Herinnering als protest

De online tentoonstelling vertrok vanuit de wens om te herinneren. Aangezien de patiënten van het Willard Pscyhiatric Center er vaak levenslang verbleven, werden ze er na hun dood ook begraven. De grafstenen van de patiënten bleven echter anoniem. Slechts in uitzonderlijke gevallen, wanneer de familie van de patiënt voor de kosten van een grafsteen instond, werd hun naam aan de zerk toegevoegd. Aan de koffers uit de Suitcase Exhibit werden wel namen gelinkt. Hoewel de privacywetgeving van New York niet toelaat om de familienaam van de koffereigenaars vrij te geven, werden de patiënten met hun voornaam benoemd. Zo hoopt men hun identiteit en hun “waardigheid” in ere te herstellen.

De koffer van Charles L.
De koffer van Charles L.

De koffers vormen een alternatief voor de klassieke vormen van herdenking, die vaak plaatsgebonden zijn. De vergeten artefacten bieden tegengewicht aan de dominante positie die het hospitaal inneemt binnen de geschiedenis van de psychiatrie. Bij sommigen leeft sinds enkele jaren de idee dat ‘herinnering’ kan dienen als een genuanceerde en hedendaagse vorm van de antipsychiatrie, een beweging die in de jaren zestig de autoriteit van de psychiater in vraag stelde en wantoestanden in psychiatrische instellingen aankaartte.

In deze context worden memoires, brieven of persoonlijke verklaringen van patiënten soms beschouwd als “protestliteratuur”. De Suitcase Exhibit verwijst op de gelijknamige website ook expliciet naar de mensenrechtenbeweging die opkomt voor een betere behandeling van de psychiatrische patiënt, en gebruikt zo het verleden in de strijd voor een andere toekomst.

Op verkenning

Maar wie of wat herinneren we precies door deze koffers te ‘openen’? Laten deze koffers toe het verhaal van de psychiatrie te ontdekken of vertellen ze net het verhaal van personen die een ander leven leidden voor hun opname?

De vergeten koffer van Clarissa B.
De vergeten koffer van Clarissa B.

Tijdens het snuisteren door de spullen van de Willard residenten, flitsen volledige mensenlevens in een mum van tijd voorbij. Deze objecten vertellen slechts een gefragmenteerd verhaal en laten erg veel over aan de verbeelding. Doordat de spullen weinig gecontextualiseerd worden, kom je als bezoeker al gauw terecht in een kroniek van clichés over psychiatrie in de 20ste eeuw. Clichés die verwijzen naar institutionele misbruiken, of waarbij de instelling wordt beschouwd als een opslagplaats voor maatschappelijke verschoppelingen. Toch laten deze koffers ook toe een ander verhaal te vertellen. De bewaring van de persoonlijke spullen van overleden patiënten kan ook worden geïnterpreteerd als een eerbetoon van verplegend personeel aan patiënten. De onmacht van de zorgverleners om de bezittingen van de residenten weg te gooien, getuigt van de wil om zorgvuldig om te gaan met het materiële verslag van hun leven voor en tijdens hun verblijf in de instelling.

● Schrijfopdracht
Ga verder met de tekst over de vergeten koffers uit de Suitcase Exhibit, vanaf de laatste zin.

● Materiaal
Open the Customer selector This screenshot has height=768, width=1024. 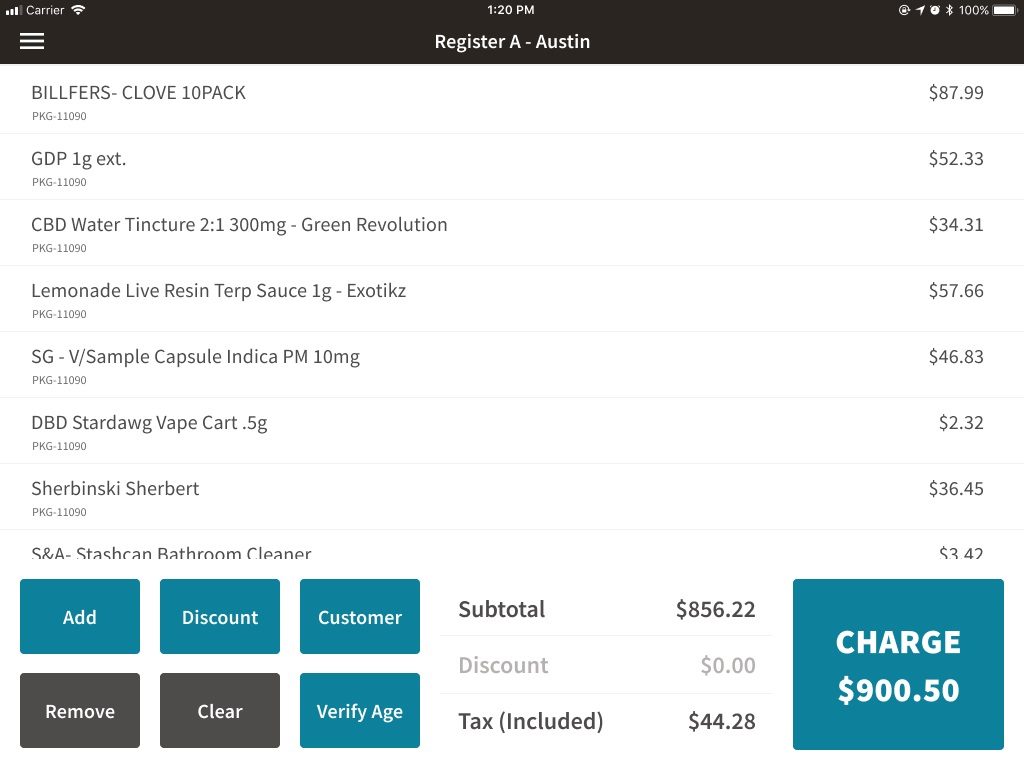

● Antwoord
De spullen in de koffers roepen veel vragen op over hun eigenaars. In de online tentoonstelling werden deze beantwoord met veel persoonlijke informatie over de patiënten. Als bezoeker kan je hierdoor het gevoel krijgen een indringer te zijn in het leven van deze onbekende personen. De verzameling foto’s en objecten die op een laagdrempelige manier wordt voorgesteld aan een breed publiek, stemt tot nadenken over het tentoonstellen van erg intieme informatie en bezittingen van kwetsbare personen.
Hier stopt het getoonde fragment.